[Stored items]
* * * *

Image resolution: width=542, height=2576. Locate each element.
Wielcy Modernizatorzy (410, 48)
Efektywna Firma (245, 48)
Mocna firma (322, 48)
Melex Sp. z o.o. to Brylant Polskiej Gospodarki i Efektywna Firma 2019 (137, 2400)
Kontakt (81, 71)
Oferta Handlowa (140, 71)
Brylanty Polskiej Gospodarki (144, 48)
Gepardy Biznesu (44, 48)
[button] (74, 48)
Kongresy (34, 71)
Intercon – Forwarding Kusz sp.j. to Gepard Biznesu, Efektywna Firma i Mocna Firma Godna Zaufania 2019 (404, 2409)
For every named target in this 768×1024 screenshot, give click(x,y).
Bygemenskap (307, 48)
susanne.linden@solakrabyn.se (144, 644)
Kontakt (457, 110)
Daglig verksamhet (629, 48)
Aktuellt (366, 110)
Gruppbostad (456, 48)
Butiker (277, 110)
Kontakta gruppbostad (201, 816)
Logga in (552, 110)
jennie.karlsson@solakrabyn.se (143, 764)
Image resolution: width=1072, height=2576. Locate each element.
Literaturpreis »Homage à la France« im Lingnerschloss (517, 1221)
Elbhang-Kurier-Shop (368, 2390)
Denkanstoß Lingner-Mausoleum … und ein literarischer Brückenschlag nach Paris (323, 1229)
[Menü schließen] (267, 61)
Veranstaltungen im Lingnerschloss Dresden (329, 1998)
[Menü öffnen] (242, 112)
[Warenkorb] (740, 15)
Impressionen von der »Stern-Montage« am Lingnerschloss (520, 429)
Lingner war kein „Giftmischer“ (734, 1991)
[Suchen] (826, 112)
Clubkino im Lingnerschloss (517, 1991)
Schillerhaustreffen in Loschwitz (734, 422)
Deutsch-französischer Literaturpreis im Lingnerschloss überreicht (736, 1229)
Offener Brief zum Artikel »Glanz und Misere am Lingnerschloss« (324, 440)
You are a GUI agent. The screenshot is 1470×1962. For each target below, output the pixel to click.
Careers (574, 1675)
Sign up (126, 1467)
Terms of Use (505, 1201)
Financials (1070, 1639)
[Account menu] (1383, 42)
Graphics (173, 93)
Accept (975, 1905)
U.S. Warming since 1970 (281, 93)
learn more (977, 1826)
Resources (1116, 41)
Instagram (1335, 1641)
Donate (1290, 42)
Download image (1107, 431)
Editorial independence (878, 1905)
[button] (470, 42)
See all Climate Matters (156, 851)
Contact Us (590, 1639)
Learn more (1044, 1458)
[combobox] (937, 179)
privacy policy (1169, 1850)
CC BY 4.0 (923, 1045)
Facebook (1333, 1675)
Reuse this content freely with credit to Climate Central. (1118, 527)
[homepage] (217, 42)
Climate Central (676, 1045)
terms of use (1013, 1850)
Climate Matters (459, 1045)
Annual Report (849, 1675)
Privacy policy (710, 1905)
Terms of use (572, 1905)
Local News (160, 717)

* * * *

**Work item:**
What is the number of lines in the data that hold the word "click"? Reply with that number and nothing else.

**Solution to this problem:**
2